**Text excerpt:**
Abstract
Bioengineered materials are widely utilized due to their biocompatibility and degradability, as well as their moisturizing and antibacterial properties. One field of their application in medicine is to treat wounds by promoting tissue regeneration and improving wound healing. In addition to creating a physical and chemical barrier against primary infection, the mechanical stability of the porous structure of biomaterials provides an extracellular matrix (ECM)-like niche for cells. Growth factors (GFs) and cytokines, which are secreted by the cells, are essential parts of the complex process of tissue regeneration and wound healing. There are several clinically approved GFs for topical administration and direct injections. However, the limited time of bioactivity at the wound site often requires repeated drug administration that increases cost and may cause adverse side effects. The tissue regeneration promoting factors incorporated into the materials have significantly enhanced wound healing in comparison to bolus drug treatment. Biomaterials protect the cargos from protease degradation and provide sustainable drug delivery for an extended period of time. This prolonged drug bioactivity lowered the dosage, eliminated the need for repeated administration, and decreased the potential of undesirable side effects. In the following mini-review, recent advances in the field of single and combinatorial delivery of GFs and cytokines for treating cutaneous wound healing will be discussed.
Highlights
Wound healing and tissue regeneration are complex cellular processes that involve an interplay of growth factors (GFs), chemokines, cytokines, and other signaling molecules (Castano et al, 2018; Rodrigues et al, 2018; Brazil et al, 2019)

**Exercise:**
Answer these questions using the wound-healing text.
(a) What does the mechanical stability of the porous structure of biomaterials provide for cells?
(b) What often makes repeated drug administration necessary for clinically approved growth factors?
(c) According to the highlights, wound healing and tissue regeneration involve an interplay of which molecules?

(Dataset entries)
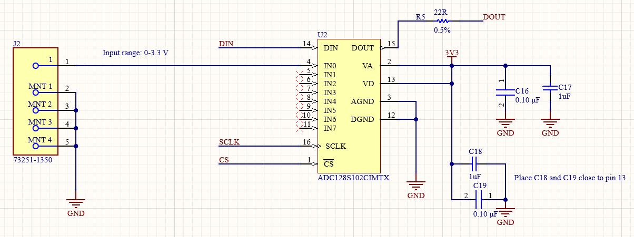Click the DIN net label
The width and height of the screenshot is (634, 237).
pos(226,44)
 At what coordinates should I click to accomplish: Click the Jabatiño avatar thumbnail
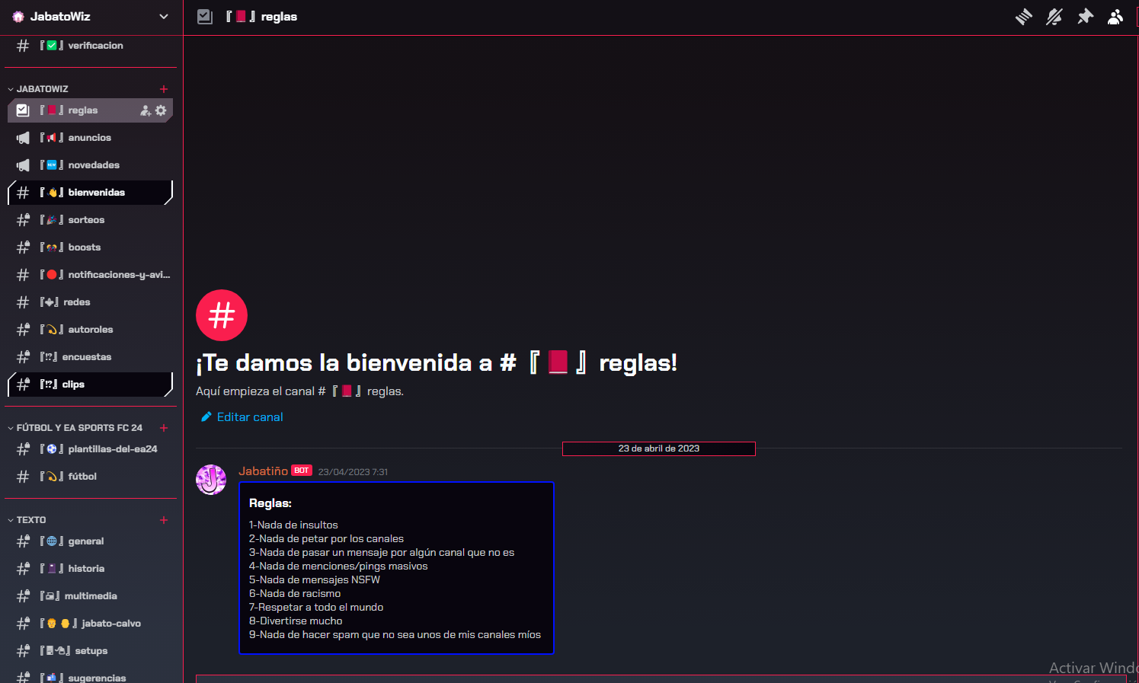point(211,480)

**Solution for this task:**
(a) An extracellular matrix (ECM)-like niche.
(b) The limited time of bioactivity at the wound site.
(c) Growth factors (GFs), chemokines, cytokines, and other signaling molecules.